Digital Security

CNIL-Inria 2025 Prize: Are consent banners effective in preventing data tracking ?

Date:

Changed on 10/07/2025

Every year, since 2016, the CNIL and Inria have been awarding a scientific prize aimed at promoting research in computer science and privacy protection, as well as raising awareness among citizens and decision-makers about the protection of privacy and personal data. This year, the first prize was awarded to Nataliia Bielova, Cristiana Santos and Colin M. Gray, for their article on identifying mismatches between regulatory guidelines and computer science studies on consent banners.
Remise des prix CNIL-Inria 2025
Nataliia Bielova, Cristiana Santos et Colin M. Gray lors de la remise du prix CNIL - Inria 2025

Identifying the links between research and regulations

 

On July 1st, 2024, the co-presidents of the CNIL-Inria Award Jury, Benjamin Nguyen and Vincent Toubiana, presented the Privacy Award to Nataliia Bielova, Inria Research Director, Cristiana Santos, assistant professor at Utrecht University School of Law (The Netherlands) and Colin M. Gray, associate professor at Indiana University Bloomington (USA), for their article Two worlds apart! Closing the gap between regulating EU consent and user studies”. 

The award-winning study, published at the Harvard Journal of Law & Technology, is the result of a long-standing transdisciplinary collaboration/nataliia- that started in 2020, aims to identify the bridges and gaps between computer science research and regulatory compliance in the field of privacy and data protection.

Discrepancies between user behaviors and regulatory guidelines

In the context of the EU General Data Protection Regulation (GDPR) and ePrivacy Directive, the study involved an in-depth analysis of, on the one hand, sixteen guidelines issued by regulators suggesting best practices for compliant design of banners requesting users' consent to be tracked on a website; and, on the other, eleven empirical studies of user behavior in front of said banners over the last ten years. “We have identified numerous discrepancies both among the regulators across the EU, and also between the guidelines describing best consent banners, as set out by the regulators, and the actual behavior of users observed in user studies when they interact with such banners”, says Nataliia Bielova, who insists: “It's as if there were two separate worlds: the regulatory guidelines on one side, and the user behavior on the other”.

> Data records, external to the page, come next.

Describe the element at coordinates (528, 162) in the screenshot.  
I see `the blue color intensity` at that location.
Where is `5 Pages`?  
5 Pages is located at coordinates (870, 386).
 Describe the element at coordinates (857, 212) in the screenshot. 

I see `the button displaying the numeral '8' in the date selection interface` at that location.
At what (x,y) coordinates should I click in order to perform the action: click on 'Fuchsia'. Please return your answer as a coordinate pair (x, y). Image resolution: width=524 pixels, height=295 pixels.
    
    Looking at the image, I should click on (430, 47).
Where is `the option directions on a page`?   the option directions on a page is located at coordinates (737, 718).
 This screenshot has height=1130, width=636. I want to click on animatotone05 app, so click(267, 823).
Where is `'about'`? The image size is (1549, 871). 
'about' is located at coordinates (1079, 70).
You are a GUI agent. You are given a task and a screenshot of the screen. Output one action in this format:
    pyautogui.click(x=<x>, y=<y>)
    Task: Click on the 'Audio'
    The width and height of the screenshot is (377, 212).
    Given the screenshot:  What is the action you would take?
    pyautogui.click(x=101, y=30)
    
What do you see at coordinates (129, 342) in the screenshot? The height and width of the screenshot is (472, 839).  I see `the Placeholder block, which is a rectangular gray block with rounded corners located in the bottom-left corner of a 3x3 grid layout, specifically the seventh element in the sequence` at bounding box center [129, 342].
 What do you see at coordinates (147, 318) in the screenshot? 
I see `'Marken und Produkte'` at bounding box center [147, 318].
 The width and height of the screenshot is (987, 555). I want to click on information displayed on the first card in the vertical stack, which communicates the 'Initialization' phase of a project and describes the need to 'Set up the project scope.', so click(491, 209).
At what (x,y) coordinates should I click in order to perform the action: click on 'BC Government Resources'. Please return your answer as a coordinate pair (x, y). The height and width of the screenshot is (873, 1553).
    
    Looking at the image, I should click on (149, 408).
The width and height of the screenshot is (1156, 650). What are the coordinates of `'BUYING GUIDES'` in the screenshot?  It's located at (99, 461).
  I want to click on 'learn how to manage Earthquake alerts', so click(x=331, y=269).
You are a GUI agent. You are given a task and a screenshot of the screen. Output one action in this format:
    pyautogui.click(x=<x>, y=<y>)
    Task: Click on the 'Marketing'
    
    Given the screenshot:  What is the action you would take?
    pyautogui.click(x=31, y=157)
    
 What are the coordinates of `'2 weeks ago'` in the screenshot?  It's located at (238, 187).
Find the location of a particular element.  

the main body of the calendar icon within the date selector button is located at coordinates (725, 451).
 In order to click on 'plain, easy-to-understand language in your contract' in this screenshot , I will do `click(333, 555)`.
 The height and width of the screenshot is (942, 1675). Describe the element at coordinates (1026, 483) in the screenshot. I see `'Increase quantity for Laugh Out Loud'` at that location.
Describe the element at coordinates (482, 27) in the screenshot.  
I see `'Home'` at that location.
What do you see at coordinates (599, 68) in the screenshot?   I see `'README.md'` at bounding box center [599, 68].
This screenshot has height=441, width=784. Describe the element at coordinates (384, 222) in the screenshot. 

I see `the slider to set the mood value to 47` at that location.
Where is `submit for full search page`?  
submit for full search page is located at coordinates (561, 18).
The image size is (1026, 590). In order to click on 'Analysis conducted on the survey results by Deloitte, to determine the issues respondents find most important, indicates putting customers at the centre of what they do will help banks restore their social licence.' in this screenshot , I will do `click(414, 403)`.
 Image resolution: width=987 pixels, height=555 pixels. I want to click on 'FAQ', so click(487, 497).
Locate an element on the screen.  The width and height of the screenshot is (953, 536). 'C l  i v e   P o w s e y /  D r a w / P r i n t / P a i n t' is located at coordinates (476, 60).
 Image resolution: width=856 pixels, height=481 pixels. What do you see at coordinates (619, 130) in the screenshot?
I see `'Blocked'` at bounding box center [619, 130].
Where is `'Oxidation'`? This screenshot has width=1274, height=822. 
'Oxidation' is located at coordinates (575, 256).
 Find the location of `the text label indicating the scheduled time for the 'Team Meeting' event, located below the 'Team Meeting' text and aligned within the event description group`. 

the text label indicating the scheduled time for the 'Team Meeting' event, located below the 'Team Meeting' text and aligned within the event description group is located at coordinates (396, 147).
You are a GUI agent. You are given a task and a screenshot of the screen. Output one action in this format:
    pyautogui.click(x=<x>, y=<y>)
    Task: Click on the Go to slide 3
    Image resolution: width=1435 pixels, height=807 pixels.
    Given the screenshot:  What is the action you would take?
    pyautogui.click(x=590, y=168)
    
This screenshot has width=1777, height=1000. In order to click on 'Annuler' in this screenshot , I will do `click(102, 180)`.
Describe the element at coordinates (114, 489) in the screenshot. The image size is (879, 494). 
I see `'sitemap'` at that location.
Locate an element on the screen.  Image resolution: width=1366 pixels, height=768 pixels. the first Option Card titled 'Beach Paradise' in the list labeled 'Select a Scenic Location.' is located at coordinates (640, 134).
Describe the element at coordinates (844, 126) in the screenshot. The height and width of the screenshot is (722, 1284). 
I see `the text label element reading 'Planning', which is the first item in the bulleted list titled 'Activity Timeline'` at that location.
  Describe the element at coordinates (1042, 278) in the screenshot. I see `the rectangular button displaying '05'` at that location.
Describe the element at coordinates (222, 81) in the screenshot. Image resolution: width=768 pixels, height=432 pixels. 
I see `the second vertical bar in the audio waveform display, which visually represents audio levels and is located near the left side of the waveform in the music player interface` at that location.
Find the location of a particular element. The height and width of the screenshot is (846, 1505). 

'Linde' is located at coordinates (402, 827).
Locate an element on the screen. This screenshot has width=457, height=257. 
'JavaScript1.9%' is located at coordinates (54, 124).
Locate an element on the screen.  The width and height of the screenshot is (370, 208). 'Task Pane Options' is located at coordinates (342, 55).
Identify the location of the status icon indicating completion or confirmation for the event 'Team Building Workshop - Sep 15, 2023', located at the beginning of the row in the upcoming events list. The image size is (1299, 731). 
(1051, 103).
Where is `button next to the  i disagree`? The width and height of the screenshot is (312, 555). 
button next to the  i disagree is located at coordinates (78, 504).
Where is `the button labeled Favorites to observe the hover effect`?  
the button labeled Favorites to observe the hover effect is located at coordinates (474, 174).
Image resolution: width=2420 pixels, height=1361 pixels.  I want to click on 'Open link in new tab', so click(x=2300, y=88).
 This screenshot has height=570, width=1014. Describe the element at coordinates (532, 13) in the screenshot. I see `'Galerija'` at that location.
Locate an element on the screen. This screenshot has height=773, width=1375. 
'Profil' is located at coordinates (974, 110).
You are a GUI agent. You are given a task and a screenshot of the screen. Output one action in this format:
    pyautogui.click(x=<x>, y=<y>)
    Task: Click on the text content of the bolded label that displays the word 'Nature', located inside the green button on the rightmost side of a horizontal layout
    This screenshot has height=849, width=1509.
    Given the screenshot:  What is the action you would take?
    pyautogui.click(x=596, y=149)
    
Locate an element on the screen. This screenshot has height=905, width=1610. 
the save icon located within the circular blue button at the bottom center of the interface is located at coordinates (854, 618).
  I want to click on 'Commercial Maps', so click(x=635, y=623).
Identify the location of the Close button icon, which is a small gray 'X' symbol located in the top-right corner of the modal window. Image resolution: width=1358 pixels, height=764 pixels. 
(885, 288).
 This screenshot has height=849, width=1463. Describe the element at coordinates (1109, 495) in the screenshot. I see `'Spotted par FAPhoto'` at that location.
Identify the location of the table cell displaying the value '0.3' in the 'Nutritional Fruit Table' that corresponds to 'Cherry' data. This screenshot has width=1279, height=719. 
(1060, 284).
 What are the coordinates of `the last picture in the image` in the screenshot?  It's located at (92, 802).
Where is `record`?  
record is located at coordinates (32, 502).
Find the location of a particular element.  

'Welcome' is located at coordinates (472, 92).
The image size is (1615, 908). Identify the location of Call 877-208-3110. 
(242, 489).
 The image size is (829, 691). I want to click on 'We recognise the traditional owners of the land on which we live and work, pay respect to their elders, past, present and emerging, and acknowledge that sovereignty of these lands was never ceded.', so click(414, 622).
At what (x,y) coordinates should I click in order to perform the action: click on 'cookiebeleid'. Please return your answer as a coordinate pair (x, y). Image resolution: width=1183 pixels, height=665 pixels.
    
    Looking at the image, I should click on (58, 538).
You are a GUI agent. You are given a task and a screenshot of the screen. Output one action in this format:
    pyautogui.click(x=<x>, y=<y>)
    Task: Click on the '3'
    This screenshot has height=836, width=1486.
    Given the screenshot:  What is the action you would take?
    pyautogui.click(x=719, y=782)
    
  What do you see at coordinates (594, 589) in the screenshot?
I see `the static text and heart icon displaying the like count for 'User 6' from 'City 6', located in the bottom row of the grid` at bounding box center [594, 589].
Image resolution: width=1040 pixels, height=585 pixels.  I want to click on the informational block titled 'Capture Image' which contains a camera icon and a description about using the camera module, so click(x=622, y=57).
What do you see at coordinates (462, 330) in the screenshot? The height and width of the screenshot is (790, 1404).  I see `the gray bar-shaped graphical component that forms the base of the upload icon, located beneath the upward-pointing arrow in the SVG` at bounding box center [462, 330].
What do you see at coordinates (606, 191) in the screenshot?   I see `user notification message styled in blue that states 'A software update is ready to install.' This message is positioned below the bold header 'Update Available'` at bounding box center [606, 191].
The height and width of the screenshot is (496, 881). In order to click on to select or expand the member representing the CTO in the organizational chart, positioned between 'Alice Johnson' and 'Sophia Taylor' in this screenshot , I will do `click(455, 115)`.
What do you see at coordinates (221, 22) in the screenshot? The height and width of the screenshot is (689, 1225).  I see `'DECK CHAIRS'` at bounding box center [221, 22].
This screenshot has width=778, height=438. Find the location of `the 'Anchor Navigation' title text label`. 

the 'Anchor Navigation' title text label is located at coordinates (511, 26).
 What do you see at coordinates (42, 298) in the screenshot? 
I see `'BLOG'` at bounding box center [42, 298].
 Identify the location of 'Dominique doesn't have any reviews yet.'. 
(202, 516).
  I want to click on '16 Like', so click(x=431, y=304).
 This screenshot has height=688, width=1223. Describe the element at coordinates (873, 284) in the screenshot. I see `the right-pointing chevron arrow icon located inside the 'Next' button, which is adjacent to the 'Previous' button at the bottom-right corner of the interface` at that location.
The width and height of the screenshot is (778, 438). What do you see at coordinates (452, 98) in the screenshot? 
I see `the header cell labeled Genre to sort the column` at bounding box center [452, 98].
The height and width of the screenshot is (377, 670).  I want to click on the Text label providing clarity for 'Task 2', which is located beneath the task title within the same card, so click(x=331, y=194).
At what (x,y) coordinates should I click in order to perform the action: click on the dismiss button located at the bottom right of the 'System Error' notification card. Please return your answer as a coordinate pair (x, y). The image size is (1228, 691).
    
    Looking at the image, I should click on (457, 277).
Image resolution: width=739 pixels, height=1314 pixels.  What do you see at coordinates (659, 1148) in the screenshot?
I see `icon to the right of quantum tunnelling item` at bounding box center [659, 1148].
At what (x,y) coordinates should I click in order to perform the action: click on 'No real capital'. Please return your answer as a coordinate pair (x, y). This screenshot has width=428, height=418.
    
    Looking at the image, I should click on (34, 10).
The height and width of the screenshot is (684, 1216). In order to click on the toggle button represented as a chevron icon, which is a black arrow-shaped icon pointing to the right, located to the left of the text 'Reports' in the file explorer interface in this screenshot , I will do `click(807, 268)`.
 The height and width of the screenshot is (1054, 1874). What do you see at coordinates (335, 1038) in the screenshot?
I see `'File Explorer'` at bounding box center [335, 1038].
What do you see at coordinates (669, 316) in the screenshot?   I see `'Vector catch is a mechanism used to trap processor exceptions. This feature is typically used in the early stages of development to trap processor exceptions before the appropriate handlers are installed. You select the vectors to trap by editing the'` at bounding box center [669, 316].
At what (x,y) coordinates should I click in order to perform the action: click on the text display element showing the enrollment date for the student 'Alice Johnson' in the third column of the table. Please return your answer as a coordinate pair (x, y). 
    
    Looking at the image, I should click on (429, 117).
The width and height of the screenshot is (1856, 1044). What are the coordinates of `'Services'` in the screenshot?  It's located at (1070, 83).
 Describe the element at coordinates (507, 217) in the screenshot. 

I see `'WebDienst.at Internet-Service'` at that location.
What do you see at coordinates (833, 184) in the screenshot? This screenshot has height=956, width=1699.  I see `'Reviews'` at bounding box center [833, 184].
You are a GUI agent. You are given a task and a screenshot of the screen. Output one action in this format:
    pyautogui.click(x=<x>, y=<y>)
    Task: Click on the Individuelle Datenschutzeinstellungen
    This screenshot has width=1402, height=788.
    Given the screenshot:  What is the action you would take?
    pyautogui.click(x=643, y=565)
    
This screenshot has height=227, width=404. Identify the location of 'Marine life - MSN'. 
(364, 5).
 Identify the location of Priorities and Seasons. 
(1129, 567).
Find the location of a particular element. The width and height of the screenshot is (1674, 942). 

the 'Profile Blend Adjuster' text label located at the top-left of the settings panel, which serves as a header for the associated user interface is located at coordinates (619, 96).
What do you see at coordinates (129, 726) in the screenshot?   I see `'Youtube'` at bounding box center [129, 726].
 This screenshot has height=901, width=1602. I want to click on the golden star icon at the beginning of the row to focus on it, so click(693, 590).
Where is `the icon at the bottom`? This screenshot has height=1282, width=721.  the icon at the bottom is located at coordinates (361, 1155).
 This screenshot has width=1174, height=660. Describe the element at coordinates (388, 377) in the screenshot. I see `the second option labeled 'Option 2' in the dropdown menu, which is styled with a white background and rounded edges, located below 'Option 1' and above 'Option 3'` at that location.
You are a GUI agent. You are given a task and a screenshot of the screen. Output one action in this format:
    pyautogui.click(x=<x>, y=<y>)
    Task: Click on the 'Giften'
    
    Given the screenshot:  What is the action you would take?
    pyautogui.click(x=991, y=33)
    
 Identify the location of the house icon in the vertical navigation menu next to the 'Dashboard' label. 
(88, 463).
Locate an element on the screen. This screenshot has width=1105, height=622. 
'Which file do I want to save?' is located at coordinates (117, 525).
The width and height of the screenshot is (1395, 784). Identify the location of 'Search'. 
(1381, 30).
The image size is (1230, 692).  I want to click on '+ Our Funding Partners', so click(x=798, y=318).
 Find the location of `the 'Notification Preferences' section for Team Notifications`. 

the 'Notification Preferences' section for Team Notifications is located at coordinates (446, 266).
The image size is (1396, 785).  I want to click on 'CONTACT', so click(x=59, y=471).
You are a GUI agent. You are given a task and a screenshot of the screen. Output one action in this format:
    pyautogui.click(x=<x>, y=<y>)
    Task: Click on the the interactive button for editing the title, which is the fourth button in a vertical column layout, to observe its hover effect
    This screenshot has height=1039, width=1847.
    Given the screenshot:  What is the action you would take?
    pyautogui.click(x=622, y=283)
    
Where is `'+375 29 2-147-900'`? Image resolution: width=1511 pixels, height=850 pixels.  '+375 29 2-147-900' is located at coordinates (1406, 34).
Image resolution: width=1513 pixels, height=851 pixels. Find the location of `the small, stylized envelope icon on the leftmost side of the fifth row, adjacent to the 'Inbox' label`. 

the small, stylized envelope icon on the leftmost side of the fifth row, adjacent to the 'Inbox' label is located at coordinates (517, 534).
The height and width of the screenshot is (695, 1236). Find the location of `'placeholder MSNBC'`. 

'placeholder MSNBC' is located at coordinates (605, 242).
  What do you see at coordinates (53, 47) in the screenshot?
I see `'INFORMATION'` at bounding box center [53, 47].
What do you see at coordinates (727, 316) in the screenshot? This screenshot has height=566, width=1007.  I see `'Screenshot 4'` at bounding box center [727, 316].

Manipulation tactics are common

The regulators acting in each European country don't necessarily agree on the design rules to be applied to make consent banners compliant with European law. What's more, it's very difficult to regulate user interface, since there are an infinite number of possibilities. The three researchers from different disciplines (law, Human-Computer Interaction (HCI), computer science) observed that between best practices that comply with the law and banners that are truly outlawed, there exists a vast grey zone. A zone in which consent practices do not guarantee that users have freely given their consent to be tracked on the website they are visiting.

Image

Nataliia Bielova

Verbatim

Manipulative tactics, known as ”dark patterns“, are commonly used in such a regulatory gray zone, and it’s been shown how they influence user decision-making and may violate the requirements of the GDPR.

Auteur

Nataliia Bielova

Poste

Inria Research Director

Engaging in transdisciplinary dialogue

To improve the situation, the conclusions of this study formulate concrete recommendations for regulators, and point the academic world to additional user research assessments that would be worthwhile to carry out. “Finally, we recommend that EU regulators, human-computer interaction specialists and design researchers to engage in a transdisciplinary dialogue to bridge the gap between EU guidelines and user studies", concludes Nataliia Bielova.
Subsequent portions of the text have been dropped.